Témoin, après avoir déclaré, après rectification de votre déposition antérieure, à la question de votre défenseur, que le maréchal Göring n’était pas présent à la discussion au cours de laquelle Hitler ordonna que les aviateurs évadés du camp de Sagan restassent au pouvoir de la Police, et après que vous ayez, en outre, assuré qu’une discussion avec le maréchal Göring n’avait pas eu lieu à Berlin, je n’ai plus, dans l’ensemble, que les questions suivantes à vous poser : avez-vous, quelques semaines après ladite fuite, reçu du Generalquartiermeister, c’est-à-dire de l’État-Major de la Luftwaffe, une lettre dans laquelle celle-ci sollicitait la prise en charge par l’OKW de ses camps de prisonniers ?

ACCUSÉ KEITEL

Oui, c’est exact.

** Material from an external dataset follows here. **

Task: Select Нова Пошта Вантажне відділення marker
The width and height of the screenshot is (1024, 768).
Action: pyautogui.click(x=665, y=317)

Cette lettre m’est également parvenue et ensuite, après en avoir conféré avec Hitler, j’y ai opposé mon refus.

Dr STAHMER

Je n’ai pas d’autres questions à poser.

Dr SEIDL

Témoin, est-il exact que l’accusé Dr Frank était, au début de la guerre, lieutenant au 9e régiment d’infanterie ?

ACCUSÉ KEITEL

Oui, c’est exact.

Dr SEIDL

Vous rappelez-vous avoir reçu, en 1942, une lettre de l’ancien Gouverneur Général, Dr Frank, par laquelle il vous demandait sa réincorporation dans la Wehrmacht ? La raison de cette demande était, naturellement, d’être, de cette façon, relevé de ses fonctions de Gouverneur Général. Est-ce exact ?

ACCUSÉ KEITEL

Oui, j’ai reçu alors une telle lettre. Je l’ai ensuite montrée au Führer, qui s’est contenté de dire, avec un geste de la main : « Il ne peut même pas en être question ». C’est ce que je lui ai fait savoir par l’officier qui, de temps à autre, était auprès de lui.

Dr SEIDL

C’est tout ce que je voulais savoir.

Dr DIX

Votre Honneur, il est 13 heures moins 10. Je n’en ai pas pour longtemps, mais mon intervention pourrait dépasser

13 heures. Ne vaudrait-il pas mieux cesser maintenant, de façon que je n’aie à poser mes questions qu’à la reprise des débats ?

LE PRÉSIDENT

Bien. Nous suspendons l’audience jusqu’à 14 heures.